Kemi Smalzz had a brief chat with English veteran singer Sting
English veteran singer, Sting hooks up with Kemi Smallzz for a brief chat about his work with Shirazee on the song ‘Englishman in New York’.
The interview, which was aired on 96.9 Cool FM, and posted on Instagram, started with Kemi Smalzz asking how the pandemic affected Sting, to which he said it has been extraordinary because there has been a lot of suffering. But Sting said he was fortunate for not losing anyone very close to him, though others have.
All the while, Sting is busy making music, working every day in the studio with the help of friends who join via Zoom. The Shirazee adventure started on Zoom, Sting says.
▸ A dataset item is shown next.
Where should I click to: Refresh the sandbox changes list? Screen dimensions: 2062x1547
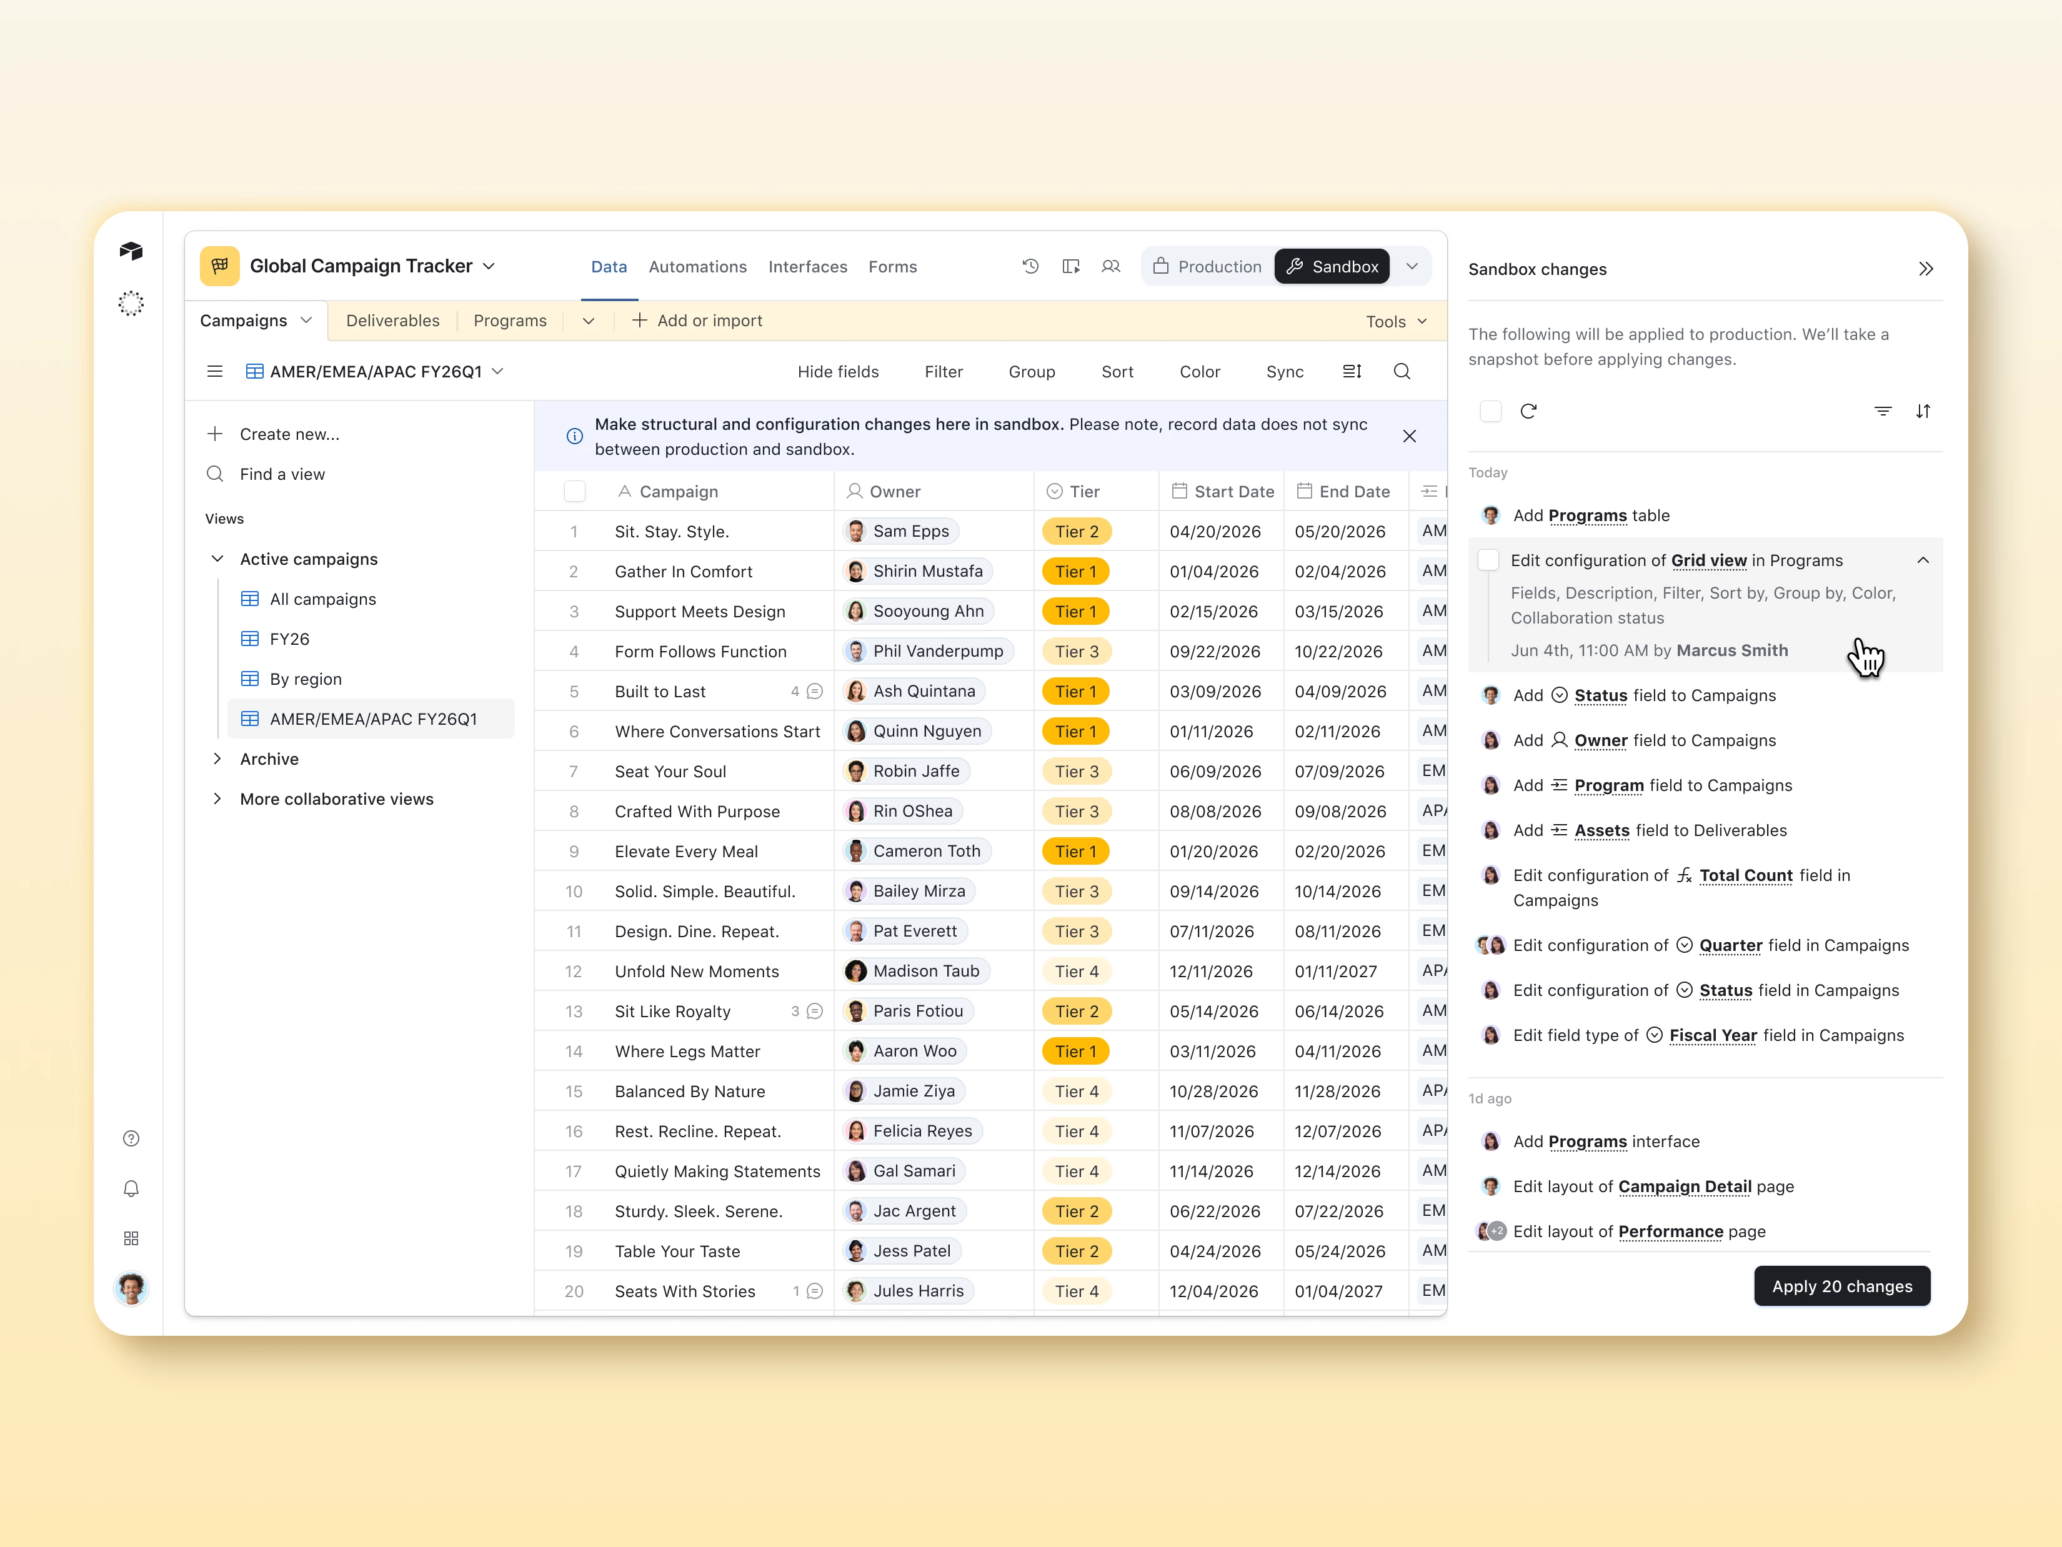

“Shirazee called me up and said he recorded a version of my song ‘Englishman in New York’ and he asked permission if he could put it out as ‘African in New York’. I told him I have to listen to it. I did, and I found it was such a lovely African beat and great mood.
“I told him it is a good song but I wanted to sing with him, for it was such a good vibe and a good message. You know people come to New York with dreams and the city embraces you and allows you to be yourself. So, Shirazee was telling his own story about coming from Benin as a kid, living in Brooklyn. My story is about coming from North England and living in New York. That story is available to everyone.”
One thing that impresses Sting is that though he never met Shirazee until recently, they have both been having interesting conversations. For him, it is a great way to meet someone and a great way to share.
But a lot of people have done their versions of that same song, so Smallzz wanted to know why the Shirazee version is particularly interesting to Sting.
“There’s been Italian in New York,” Sting begins, Brazillian in New York, Jamaican in New York, so on and so forth. But for Shirazee, he brought the flavor of where he came from. It sounded to me like West Africa. That was very special for me and I wanted to join in that vibe. It is a great vibe for me. I have a lot of love for Africa and African music. This my way of saying 'Hey, can I come on board too?”’
He also spoke about the original version of the song which was about Quentin Crisp. Sting made a movie with him. In the movie, Sting was Frankenstein, and Quentin was his assistant. Sting had some good time with Quentin, describing him as an interesting man, although he was someone against the law of the land as a homosexual.
“He got beaten up a lot of times, he went to jail, yet through all that tribulation, he was himself. He went to New York at a very old age of 75. He lived in a very rough part of New York at the time, living a flamboyant life because he dressed anyhow he wanted to. So, that phrase, “Be yourself no matter what they say,” is very much him.
Sting views that song as his tribute to his friend.
He became an Englishman in New York because he sang the song. But it is really about being who you are, Sting emphasizes. “Each of us has a unique quality that we can show to the world, and we have to be proud of who we are.”